公開日:2016年7月25日 10時00分
更新日:2019年6月21日 09時37分

摂食嚥下障害とは、どのような障害か

 「摂食嚥下の5期」の5つの段階のうち、どこかの段階で障害されることを、摂食嚥下障害といいます。

摂食嚥下の5期とは

 摂食嚥下は、食べ物を認識してから、口を経由して胃の中へ送り込む、一連の動作のことです。それらの一連の動作を5段階に分けて考えられることから「摂食嚥下の5期」と呼ばれています。

  1. 先行期:目で見て食べ物を認識する
  2. 準備期:その食べ物を口から入れ、咀嚼する
  3. 口腔期:舌や頬を使い、食べ物を口の奥からのどへ送る
  4. 咽頭期:脳にある嚥下中枢からの指令で、食べ物を食道へ送る
  5. 食道期:食べ物を胃へ送り込む

1.先行期(せんこうき)

 視覚、嗅覚、触覚などから食物を認識して口に運ぶ前の時期です。今から口に運ぶものが食べ物であるかどうか、硬さはどうか、一口で口に入れることができる大きさか、などを判断しています。

2.準備期(じゅんびき)

 口腔内に食物を送り込み、咀嚼(歯で噛み砕くこと)をして、食塊(まとまりがあって柔らかく咽頭を通過しやすい一塊の食物)を形成する時期です。食塊は顎、舌、頬、歯を使って、唾液と混ぜ合わせています(図1)。

図1:準備期の様子を示す図。口腔内に食物を送り込んでいるところを示す。
図1:準備期の様子

3.口腔期(こうくうき)

 舌を使って、食塊を咽頭(のど)へ送り込む時期です。舌を、しっかりと口蓋(口の上側)に接触させることで、口腔内の圧を高め、送り込む動作を促します。頬や口唇も、同様の役割を果たしています(図2)。

図2:口腔期の様子を示す図。舌を使って、食塊を咽頭(のど)へ送り込んでいるところを示す。
図2:口腔期の様子

4.咽頭期(いんとうき)

 嚥下反射によって、食塊を咽頭から食道入り口へ送り込む時期となります。軟口蓋が挙上して鼻腔との交通を遮断、舌骨、口頭が前上方に挙上して食道入り口部が開大するのと同時に喉頭蓋谷が下降します。声門は閉鎖し気道防御機構が働くことで誤嚥を防止します(図3)。

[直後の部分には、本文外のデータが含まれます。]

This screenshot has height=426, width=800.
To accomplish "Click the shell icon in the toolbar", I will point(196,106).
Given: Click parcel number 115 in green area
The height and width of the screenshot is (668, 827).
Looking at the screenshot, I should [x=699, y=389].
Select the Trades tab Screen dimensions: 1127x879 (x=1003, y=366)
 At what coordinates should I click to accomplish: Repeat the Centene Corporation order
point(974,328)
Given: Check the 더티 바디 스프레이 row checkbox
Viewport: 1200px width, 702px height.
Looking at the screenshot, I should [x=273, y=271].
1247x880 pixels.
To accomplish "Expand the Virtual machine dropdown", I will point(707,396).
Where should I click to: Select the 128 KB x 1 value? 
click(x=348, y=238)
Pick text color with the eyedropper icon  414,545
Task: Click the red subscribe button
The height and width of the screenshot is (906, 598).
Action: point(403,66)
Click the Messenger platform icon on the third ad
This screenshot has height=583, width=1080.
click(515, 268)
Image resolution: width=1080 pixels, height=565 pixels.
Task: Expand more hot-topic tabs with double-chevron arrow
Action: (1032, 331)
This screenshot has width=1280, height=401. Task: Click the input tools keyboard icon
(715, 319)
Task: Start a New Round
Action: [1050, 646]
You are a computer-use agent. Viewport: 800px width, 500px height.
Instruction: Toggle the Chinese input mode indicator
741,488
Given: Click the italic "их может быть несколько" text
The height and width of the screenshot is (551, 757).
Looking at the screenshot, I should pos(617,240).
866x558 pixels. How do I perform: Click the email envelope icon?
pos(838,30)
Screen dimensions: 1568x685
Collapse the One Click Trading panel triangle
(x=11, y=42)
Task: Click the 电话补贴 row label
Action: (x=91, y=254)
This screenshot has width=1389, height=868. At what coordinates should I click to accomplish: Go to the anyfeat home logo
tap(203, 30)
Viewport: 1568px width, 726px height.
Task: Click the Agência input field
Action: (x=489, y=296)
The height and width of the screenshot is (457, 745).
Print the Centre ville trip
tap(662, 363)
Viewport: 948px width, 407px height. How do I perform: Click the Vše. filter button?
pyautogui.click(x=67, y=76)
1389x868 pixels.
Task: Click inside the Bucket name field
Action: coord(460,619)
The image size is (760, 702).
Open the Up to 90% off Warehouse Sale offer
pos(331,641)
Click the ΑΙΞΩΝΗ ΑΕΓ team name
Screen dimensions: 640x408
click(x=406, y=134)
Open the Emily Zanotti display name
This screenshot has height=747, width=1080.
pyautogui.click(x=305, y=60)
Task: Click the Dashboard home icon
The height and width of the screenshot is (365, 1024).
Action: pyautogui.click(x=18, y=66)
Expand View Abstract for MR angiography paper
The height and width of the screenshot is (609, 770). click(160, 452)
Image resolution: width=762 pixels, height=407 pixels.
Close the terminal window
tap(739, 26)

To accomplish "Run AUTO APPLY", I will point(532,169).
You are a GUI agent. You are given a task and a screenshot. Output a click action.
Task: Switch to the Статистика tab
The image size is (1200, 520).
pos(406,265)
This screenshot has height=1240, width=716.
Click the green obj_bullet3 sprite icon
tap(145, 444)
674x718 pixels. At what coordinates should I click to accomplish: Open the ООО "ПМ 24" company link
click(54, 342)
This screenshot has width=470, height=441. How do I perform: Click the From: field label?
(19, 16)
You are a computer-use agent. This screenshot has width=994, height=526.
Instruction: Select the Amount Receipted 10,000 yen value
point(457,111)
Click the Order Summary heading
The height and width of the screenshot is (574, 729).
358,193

図3:咽頭期の様子を示す図。食塊を咽頭から食道入り口へ送り込んでいるところを示す。
図3:咽頭期の様子

5.食道期(しょくどうき)

 蠕動運動と重力によって食塊を食道から胃へ送り込んでいく時期となります。食道入り口部の筋肉は収縮し、食塊が逆流しないように閉鎖します(図4)。

図4:食道期の様子を示す図。食塊を食道から胃へ送り込んでいるところをあらわす。
図4:食道期の様子

摂食嚥下障害による問題点

 摂食嚥下障害を起こすと、飲食ができないことによる栄養状態が低下する低栄養や脱水を引き起こしたり、食べ物が気道に入ることによる誤嚥性肺炎、窒息や飲食ができないことによる"食べる楽しみ"を失ってしまうというQOL(Quality Of Life:クオリティオブライフ=生活の質)の低下などが、問題点として挙がってきます。

特に高齢者の場合は

  • 加齢とともに歯が欠損する
  • 舌の運動機能が低下する
  • 咀嚼(そしゃく)能力が低下する
  • 唾液の分泌が低下する
  • 口腔感覚の鈍くなる
  • 咽頭への食べ物の送り込みが遅くなる

などの機能的な変化により、摂食嚥下障害を起こしやすくなります。